Bergen, Norway, 11 Dec 2017 - BerGenBio ASA (OSE: BGBIO), a clinical-stage
biopharmaceutical company focused on developing a pipeline of first-in-class AXL
kinase inhibitors to treat multiple cancer indications, today announced that it
presented an update on the BGBC003 clinical trial (NCT02488408) with selective
AXL inhibitor BGB324 in patients with relapsed/refractory Acute Myeloid
Leukaemia (AML) or Myeloid Dysplastic Syndrome (MDS). Clinical benefit was
observed and three novel, proprietary predictive biomarker candidates were
identified. Data showing the immune modulatory effect of BGB324 in this patient
population was also reported.
In a poster presentation at the 59th American Society of Hematology Annual
Meeting in Atlanta entitled: "The orally available selective AXL inhibitor
BGB324 induces diversification of the immune repertoire and specific changes in
plasma biomarker profiles", Professor Sonja Loges, attending physician at the
University Hospital in Hamburg-Eppendorf and lead investigator of the BGBC003
trial, detailed the following:
· 35 patients with relapsed/refractory AML or MDS received BGB324 monotherapy
on the BGBC003 trial. Two patients achieved complete responses with incomplete
heamatologic recovery (CRi) and five achieved partial responses (PR). Seven
patients reported disease stabilisation for more than four months. Four patients
remain on study at the time of data cut-off.

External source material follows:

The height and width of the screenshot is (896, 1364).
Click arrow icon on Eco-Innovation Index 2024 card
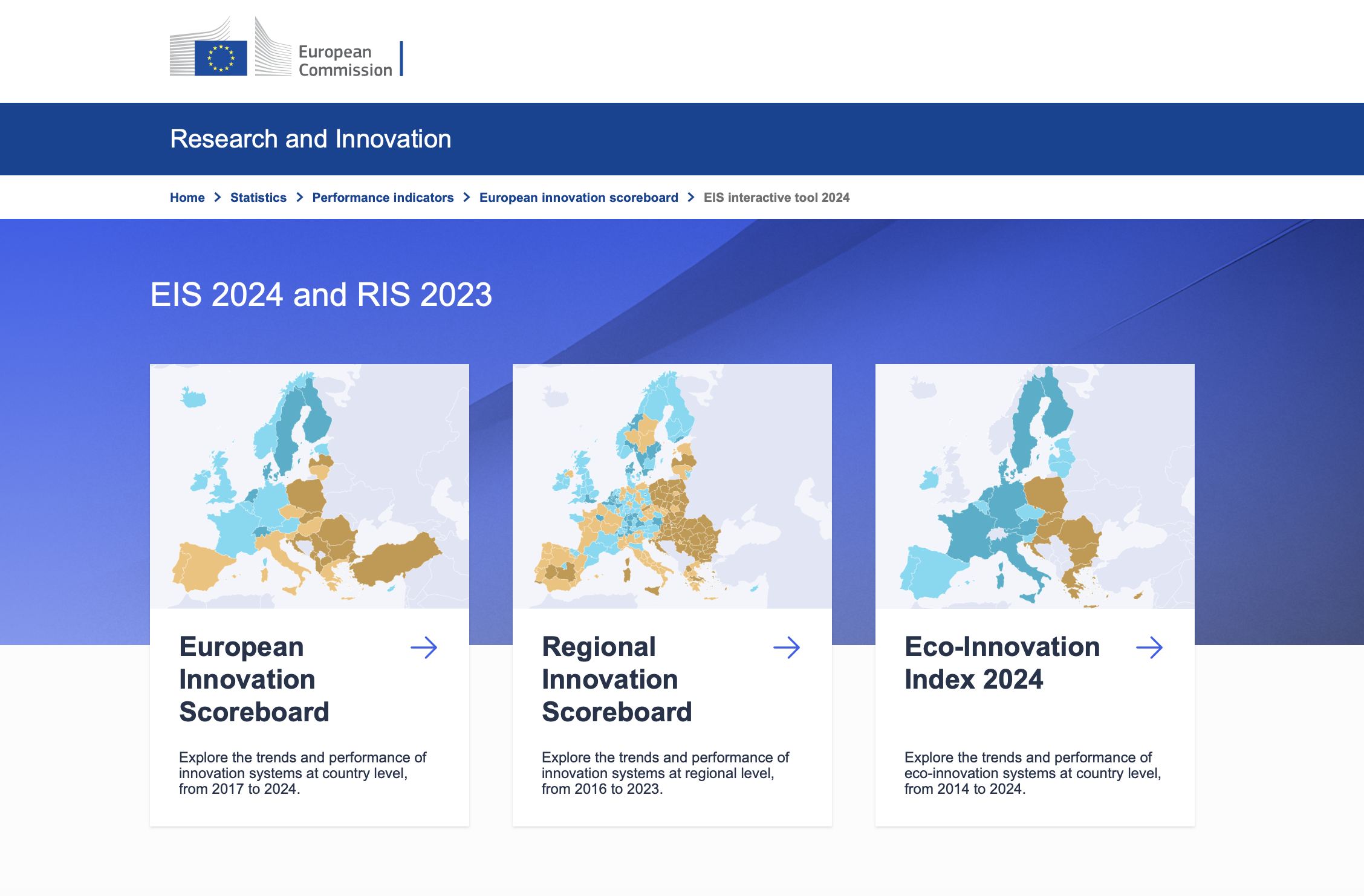tap(1149, 648)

· Three novel predictive biomarker candidates that correlated significantly
with clinical benefit were detected in blood, bone marrow plasma or bone marrow
cell samples from patients.
· Over the course of treatment with BGB324, patients demonstrated a
diversification of their T- and B-cell receptor repertoire in peripheral blood
and/or bone marrow indicating immune activation upon BGB324 therapy.

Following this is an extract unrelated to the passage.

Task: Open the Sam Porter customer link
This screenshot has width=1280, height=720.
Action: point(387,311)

Professor Sonja Loges commented: ''Relapsed/refractory AML and MDS patients
currently have no treatment options. Selective AXL inhibition holds particular
promise as a potential new treatment modality as it blocks a key cancer survival
mechanism in the bone marrow and acts as an activator of the immune system. I am
extremely encouraged by these signs of clinical efficacy of BGB324 in these
patients as well as the favourable safety profile observed.''
Richard Godfrey, CEO of BerGenBio commented: "The BGBC003 trial in AML is one of
six ongoing phase II trials evaluating our first-in-class selective AXL
inhibitor BGB324. The observed clinical benefit with BGB324 monotherapy in AML
and MDS is very encouraging. The second part of the trial, featuring expansion
cohorts as a monotherapy as well as in combination with low dose chemotherapy is
ongoing and we are looking forward to reporting an update in 2018. I am
particularly encouraged with the biomarker data as this supports our clinical
development strategy to enrich future clinical trials with patients most likely
to benefit from therapy with BGB324''.
About AML
AML is the most common form of acute leukaemia in adults where malignant AML
blasts interfere with the normal functioning of the bone marrow leading to a
multitude of complications like anaemia, infections and bleeding. AML is
diagnosed in over 20,000 patients in the US annually and is rapidly lethal if
left untreated. Successful treatment typically requires intensive therapy or
bone marrow transplantation, and relapse and resistance are common.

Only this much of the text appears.